Work to do -
Give each line of this listing as an item in a numbered list, with blank lines left out.

[start of Records to use]

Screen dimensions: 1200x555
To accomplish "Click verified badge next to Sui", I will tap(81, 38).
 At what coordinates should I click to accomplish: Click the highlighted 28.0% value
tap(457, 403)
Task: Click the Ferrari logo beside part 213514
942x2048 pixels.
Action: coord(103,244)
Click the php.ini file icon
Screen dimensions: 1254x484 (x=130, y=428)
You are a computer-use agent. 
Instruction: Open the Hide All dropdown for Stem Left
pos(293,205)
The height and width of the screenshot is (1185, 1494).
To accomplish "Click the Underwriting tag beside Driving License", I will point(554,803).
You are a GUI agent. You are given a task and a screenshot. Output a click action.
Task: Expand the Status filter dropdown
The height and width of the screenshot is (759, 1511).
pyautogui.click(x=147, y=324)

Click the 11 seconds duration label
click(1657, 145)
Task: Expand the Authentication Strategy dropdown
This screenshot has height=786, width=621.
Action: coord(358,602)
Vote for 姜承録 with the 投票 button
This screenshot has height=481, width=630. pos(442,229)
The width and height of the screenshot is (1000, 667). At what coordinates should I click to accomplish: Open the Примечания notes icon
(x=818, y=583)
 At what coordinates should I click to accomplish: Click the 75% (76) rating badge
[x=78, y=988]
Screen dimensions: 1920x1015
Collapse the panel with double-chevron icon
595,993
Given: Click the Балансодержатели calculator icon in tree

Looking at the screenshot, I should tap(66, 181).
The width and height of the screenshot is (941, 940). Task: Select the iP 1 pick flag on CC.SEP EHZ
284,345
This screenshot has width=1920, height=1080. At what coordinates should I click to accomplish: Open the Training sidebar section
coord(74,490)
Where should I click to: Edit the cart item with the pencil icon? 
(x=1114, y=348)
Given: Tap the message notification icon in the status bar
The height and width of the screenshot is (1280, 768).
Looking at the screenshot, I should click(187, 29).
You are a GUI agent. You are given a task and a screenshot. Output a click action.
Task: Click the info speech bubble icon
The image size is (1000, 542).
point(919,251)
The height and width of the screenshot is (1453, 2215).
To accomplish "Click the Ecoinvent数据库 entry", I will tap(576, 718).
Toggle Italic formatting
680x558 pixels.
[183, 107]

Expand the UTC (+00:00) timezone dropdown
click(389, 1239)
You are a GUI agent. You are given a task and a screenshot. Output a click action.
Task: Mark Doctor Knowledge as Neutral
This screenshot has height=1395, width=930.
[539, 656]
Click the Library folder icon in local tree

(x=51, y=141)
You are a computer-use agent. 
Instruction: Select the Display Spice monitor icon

[end of Records to use]

Result below -
1. Screen dimensions: 1200x555
2. To accomplish "Click verified badge next to Sui", I will tap(81, 38).
3.  At what coordinates should I click to accomplish: Click the highlighted 28.0% value
4. tap(457, 403)
5. Task: Click the Ferrari logo beside part 213514
6. 942x2048 pixels.
7. Action: coord(103,244)
8. Click the php.ini file icon
9. Screen dimensions: 1254x484 (x=130, y=428)
10. You are a computer-use agent. 
11. Instruction: Open the Hide All dropdown for Stem Left
12. pos(293,205)
13. The height and width of the screenshot is (1185, 1494).
14. To accomplish "Click the Underwriting tag beside Driving License", I will point(554,803).
15. You are a GUI agent. You are given a task and a screenshot. Output a click action.
16. Task: Expand the Status filter dropdown
17. The height and width of the screenshot is (759, 1511).
18. pyautogui.click(x=147, y=324)
19. Click the 11 seconds duration label
20. click(1657, 145)
21. Task: Expand the Authentication Strategy dropdown
22. This screenshot has height=786, width=621.
23. Action: coord(358,602)
24. Vote for 姜承録 with the 投票 button
25. This screenshot has height=481, width=630. pos(442,229)
26. The width and height of the screenshot is (1000, 667). At what coordinates should I click to accomplish: Open the Примечания notes icon
27. (x=818, y=583)
28.  At what coordinates should I click to accomplish: Click the 75% (76) rating badge
29. [x=78, y=988]
30. Screen dimensions: 1920x1015
31. Collapse the panel with double-chevron icon
32. 595,993
33. Given: Click the Балансодержатели calculator icon in tree
34. Looking at the screenshot, I should tap(66, 181).
35. The width and height of the screenshot is (941, 940). Task: Select the iP 1 pick flag on CC.SEP EHZ
36. 284,345
37. This screenshot has width=1920, height=1080. At what coordinates should I click to accomplish: Open the Training sidebar section
38. coord(74,490)
39. Where should I click to: Edit the cart item with the pencil icon? 
40. (x=1114, y=348)
41. Given: Tap the message notification icon in the status bar
42. The height and width of the screenshot is (1280, 768).
43. Looking at the screenshot, I should click(187, 29).
44. You are a GUI agent. You are given a task and a screenshot. Output a click action.
45. Task: Click the info speech bubble icon
46. The image size is (1000, 542).
47. point(919,251)
48. The height and width of the screenshot is (1453, 2215).
49. To accomplish "Click the Ecoinvent数据库 entry", I will tap(576, 718).
50. Toggle Italic formatting
51. 680x558 pixels.
52. [183, 107]
53. Expand the UTC (+00:00) timezone dropdown
54. click(389, 1239)
55. You are a GUI agent. You are given a task and a screenshot. Output a click action.
56. Task: Mark Doctor Knowledge as Neutral
57. This screenshot has height=1395, width=930.
58. [539, 656]
59. Click the Library folder icon in local tree
60. (x=51, y=141)
61. You are a computer-use agent. 
62. Instruction: Select the Display Spice monitor icon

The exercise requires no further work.